**Task directions**
Return the rows line for line, starting at the very first line and ending at the line that contains "Image resolution: width=1366".

**Dataset**
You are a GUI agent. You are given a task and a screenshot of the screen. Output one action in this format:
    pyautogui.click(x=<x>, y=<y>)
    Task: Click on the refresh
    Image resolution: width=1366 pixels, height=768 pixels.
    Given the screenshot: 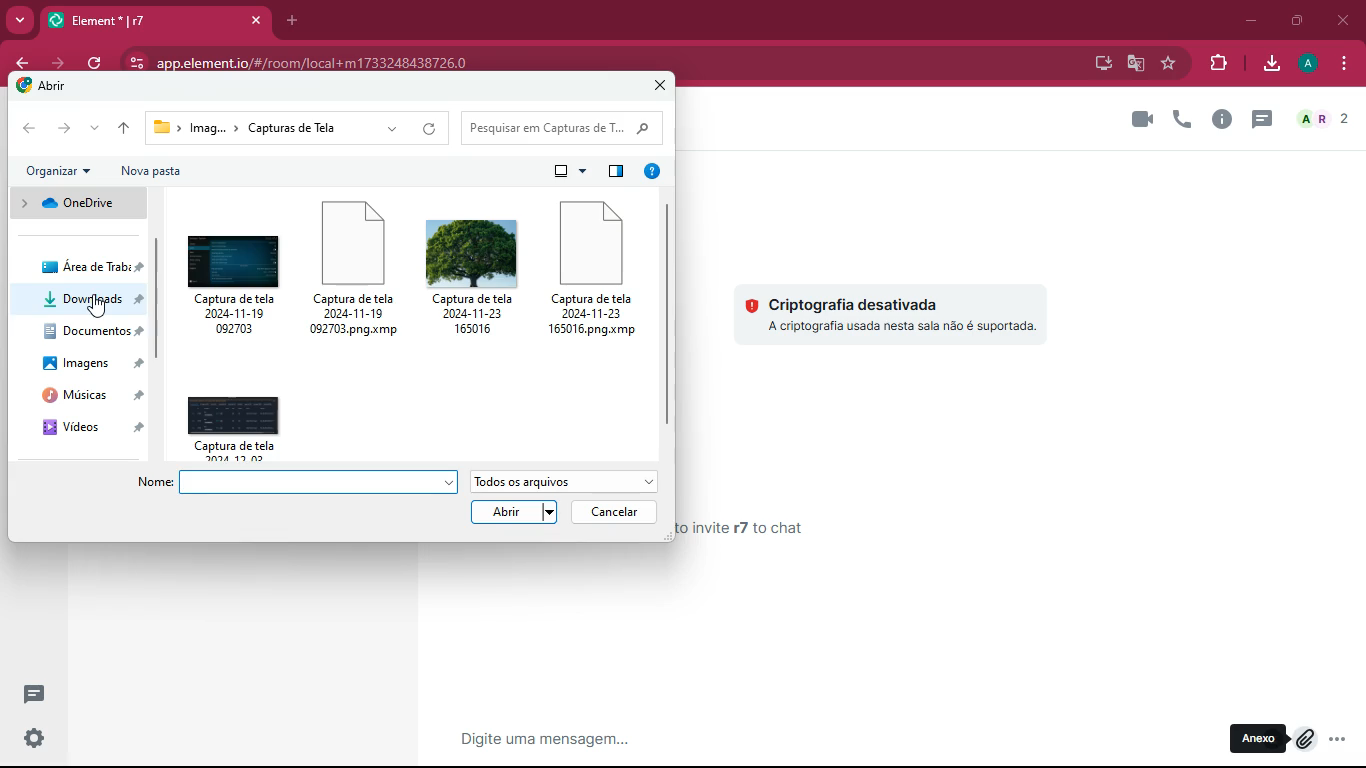 What is the action you would take?
    pyautogui.click(x=93, y=63)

**Finished answer**
You are a GUI agent. You are given a task and a screenshot of the screen. Output one action in this format:
    pyautogui.click(x=<x>, y=<y>)
    Task: Click on the refresh
    Image resolution: width=1366 pixels, height=768 pixels.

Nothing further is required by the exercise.